◆ **Exercise instructions**
Lines below starting with the line with "Open the Normal blend mode dropdown" and going on through the line with "Viewport: 1024px width, 538px height." must be output exactly; the rest of the records must be left out.

(Stored data)

= = = = =

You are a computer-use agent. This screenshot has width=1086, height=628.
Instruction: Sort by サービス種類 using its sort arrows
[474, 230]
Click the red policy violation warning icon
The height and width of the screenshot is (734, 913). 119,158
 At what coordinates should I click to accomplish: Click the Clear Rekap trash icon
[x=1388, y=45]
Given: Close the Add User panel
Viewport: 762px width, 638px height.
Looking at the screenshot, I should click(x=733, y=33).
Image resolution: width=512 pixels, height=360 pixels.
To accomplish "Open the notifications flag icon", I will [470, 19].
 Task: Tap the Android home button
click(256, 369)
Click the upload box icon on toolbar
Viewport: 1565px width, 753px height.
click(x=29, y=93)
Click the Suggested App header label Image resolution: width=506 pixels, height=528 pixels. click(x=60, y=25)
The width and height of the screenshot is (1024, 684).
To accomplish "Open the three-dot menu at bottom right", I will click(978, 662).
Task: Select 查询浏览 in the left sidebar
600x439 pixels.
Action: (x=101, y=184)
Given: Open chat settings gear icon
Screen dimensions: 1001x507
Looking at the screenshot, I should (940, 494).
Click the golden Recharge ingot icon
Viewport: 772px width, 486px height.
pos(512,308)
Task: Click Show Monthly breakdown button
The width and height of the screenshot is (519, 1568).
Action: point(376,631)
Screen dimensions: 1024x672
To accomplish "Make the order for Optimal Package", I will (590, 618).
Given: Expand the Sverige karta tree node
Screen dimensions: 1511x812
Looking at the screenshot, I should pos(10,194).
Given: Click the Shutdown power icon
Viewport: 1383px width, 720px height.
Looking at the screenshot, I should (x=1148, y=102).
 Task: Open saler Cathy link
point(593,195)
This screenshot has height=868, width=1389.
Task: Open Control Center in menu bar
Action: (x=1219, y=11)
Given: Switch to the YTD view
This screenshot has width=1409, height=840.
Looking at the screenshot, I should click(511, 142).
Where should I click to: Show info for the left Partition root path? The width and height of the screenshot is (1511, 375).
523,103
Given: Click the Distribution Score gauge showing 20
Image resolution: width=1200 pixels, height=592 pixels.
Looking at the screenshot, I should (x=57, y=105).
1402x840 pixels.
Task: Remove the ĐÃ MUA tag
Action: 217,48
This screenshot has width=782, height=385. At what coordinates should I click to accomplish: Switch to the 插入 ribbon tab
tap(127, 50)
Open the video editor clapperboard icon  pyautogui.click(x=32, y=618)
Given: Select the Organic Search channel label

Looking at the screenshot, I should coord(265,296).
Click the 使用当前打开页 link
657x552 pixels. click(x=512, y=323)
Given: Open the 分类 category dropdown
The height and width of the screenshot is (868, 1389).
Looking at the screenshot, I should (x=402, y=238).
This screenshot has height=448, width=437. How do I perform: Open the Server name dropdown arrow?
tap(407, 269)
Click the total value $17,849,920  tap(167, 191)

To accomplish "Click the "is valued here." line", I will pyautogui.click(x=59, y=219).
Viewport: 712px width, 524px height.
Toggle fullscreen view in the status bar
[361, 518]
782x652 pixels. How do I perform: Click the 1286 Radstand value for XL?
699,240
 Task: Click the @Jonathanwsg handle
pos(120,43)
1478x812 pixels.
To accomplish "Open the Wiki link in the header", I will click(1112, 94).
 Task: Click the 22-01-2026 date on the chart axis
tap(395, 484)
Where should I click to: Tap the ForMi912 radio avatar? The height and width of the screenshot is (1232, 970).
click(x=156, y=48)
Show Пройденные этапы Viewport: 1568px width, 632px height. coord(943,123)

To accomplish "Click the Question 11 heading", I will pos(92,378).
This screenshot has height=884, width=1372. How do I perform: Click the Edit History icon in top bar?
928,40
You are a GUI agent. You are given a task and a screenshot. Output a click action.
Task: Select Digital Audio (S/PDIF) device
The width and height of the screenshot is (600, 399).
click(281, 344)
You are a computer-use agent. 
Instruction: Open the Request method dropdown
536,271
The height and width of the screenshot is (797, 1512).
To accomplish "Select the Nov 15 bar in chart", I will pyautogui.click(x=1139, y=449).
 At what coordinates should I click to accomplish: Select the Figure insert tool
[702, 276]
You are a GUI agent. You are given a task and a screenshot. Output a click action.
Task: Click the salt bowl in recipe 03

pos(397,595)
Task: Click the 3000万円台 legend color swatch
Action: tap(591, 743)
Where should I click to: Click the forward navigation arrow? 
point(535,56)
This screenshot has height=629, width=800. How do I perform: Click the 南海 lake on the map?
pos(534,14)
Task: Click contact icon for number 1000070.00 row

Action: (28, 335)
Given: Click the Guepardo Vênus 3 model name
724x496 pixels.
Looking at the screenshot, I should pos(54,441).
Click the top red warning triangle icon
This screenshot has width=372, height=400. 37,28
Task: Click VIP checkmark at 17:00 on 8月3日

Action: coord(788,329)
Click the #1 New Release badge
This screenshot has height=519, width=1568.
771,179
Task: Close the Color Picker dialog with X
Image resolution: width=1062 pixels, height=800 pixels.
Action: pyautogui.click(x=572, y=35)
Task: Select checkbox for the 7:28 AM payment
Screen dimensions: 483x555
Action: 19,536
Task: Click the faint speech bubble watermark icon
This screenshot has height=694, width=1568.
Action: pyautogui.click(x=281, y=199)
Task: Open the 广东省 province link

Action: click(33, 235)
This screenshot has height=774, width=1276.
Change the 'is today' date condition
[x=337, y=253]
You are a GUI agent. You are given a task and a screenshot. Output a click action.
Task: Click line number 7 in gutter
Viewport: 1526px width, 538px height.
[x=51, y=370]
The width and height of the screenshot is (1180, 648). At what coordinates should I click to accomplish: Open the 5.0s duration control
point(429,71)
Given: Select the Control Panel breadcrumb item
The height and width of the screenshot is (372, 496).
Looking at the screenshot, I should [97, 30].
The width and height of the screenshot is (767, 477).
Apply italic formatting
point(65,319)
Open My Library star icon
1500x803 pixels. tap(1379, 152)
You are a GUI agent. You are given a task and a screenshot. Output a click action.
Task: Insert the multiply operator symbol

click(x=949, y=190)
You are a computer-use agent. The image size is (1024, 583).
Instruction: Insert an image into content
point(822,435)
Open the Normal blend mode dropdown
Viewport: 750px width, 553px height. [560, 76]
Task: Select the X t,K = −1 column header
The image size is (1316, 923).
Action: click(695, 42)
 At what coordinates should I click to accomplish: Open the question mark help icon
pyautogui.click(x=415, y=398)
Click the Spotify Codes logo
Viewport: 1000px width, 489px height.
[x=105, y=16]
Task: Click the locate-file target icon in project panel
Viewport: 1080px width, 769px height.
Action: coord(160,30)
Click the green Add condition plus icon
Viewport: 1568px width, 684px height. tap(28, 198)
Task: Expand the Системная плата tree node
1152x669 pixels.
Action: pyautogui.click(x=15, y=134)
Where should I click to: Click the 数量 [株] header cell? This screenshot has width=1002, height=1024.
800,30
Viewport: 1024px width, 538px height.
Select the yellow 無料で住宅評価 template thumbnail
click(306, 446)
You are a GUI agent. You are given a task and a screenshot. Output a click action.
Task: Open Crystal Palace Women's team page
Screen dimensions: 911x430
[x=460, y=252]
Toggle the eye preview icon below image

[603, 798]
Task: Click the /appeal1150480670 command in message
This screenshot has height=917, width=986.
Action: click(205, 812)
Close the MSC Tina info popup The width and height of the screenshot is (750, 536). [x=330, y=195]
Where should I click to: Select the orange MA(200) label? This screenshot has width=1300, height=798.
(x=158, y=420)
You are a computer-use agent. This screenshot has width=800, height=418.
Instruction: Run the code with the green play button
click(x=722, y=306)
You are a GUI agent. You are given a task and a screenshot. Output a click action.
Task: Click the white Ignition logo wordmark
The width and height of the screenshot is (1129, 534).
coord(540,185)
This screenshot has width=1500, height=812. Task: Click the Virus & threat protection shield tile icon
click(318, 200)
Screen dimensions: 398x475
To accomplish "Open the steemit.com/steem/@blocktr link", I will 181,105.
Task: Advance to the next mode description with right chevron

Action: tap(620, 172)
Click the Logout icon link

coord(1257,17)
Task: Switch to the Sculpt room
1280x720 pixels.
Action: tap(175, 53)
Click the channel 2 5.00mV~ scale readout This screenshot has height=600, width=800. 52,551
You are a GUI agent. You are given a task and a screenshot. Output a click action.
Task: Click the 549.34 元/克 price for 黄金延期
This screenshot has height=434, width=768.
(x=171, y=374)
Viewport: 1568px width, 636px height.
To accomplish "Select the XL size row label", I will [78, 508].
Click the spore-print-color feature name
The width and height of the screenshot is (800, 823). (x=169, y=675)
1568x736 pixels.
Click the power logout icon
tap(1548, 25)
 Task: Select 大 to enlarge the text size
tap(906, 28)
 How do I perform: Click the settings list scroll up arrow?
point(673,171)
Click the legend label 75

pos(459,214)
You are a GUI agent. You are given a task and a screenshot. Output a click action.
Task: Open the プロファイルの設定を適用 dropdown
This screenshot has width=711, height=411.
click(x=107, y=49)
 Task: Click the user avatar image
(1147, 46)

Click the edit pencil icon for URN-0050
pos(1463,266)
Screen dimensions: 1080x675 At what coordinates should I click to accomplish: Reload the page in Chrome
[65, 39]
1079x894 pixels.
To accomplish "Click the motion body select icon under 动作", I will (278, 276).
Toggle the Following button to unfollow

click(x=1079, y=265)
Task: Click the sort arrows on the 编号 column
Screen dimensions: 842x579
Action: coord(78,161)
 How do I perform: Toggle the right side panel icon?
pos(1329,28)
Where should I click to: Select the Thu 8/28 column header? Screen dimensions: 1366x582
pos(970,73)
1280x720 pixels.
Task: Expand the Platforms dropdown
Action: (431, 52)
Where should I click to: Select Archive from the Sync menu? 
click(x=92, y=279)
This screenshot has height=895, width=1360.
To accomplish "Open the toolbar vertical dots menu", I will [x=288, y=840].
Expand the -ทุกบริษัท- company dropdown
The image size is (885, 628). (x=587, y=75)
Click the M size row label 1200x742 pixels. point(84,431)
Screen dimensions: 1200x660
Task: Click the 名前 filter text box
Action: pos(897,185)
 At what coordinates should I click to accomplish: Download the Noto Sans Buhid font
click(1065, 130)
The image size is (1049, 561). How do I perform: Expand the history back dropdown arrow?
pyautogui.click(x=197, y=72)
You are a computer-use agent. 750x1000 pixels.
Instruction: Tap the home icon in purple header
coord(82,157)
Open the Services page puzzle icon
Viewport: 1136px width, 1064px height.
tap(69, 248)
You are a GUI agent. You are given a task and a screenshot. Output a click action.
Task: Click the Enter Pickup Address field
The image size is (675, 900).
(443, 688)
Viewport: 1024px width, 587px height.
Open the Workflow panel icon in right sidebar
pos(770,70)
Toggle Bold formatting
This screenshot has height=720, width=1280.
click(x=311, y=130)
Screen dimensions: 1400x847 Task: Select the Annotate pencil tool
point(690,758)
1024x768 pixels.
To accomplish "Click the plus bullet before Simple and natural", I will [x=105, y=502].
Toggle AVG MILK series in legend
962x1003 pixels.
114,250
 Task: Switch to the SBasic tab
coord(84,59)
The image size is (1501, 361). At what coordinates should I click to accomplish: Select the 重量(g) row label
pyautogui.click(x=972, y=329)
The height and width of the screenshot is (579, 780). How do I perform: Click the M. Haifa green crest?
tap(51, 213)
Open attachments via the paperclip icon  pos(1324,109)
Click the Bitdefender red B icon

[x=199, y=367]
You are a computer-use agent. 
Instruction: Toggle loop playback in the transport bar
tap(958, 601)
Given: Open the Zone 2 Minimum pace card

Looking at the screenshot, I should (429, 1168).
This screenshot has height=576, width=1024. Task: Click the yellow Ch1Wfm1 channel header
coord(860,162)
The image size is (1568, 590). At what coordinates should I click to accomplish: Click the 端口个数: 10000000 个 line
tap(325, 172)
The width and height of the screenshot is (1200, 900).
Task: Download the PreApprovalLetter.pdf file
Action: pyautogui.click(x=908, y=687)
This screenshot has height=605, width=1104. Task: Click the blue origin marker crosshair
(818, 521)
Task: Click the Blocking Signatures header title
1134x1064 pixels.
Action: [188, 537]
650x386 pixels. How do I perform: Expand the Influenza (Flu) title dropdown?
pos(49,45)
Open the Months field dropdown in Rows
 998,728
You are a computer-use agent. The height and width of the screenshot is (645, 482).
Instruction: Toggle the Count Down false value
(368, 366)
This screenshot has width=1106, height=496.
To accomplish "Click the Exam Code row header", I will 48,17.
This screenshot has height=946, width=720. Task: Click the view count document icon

= = = = =

◆ **Result**
Open the Normal blend mode dropdown
Viewport: 750px width, 553px height. [560, 76]
Task: Select the X t,K = −1 column header
The image size is (1316, 923).
Action: click(695, 42)
 At what coordinates should I click to accomplish: Open the question mark help icon
pyautogui.click(x=415, y=398)
Click the Spotify Codes logo
Viewport: 1000px width, 489px height.
[x=105, y=16]
Task: Click the locate-file target icon in project panel
Viewport: 1080px width, 769px height.
Action: coord(160,30)
Click the green Add condition plus icon
Viewport: 1568px width, 684px height. tap(28, 198)
Task: Expand the Системная плата tree node
1152x669 pixels.
Action: pyautogui.click(x=15, y=134)
Where should I click to: Click the 数量 [株] header cell? This screenshot has width=1002, height=1024.
800,30
Viewport: 1024px width, 538px height.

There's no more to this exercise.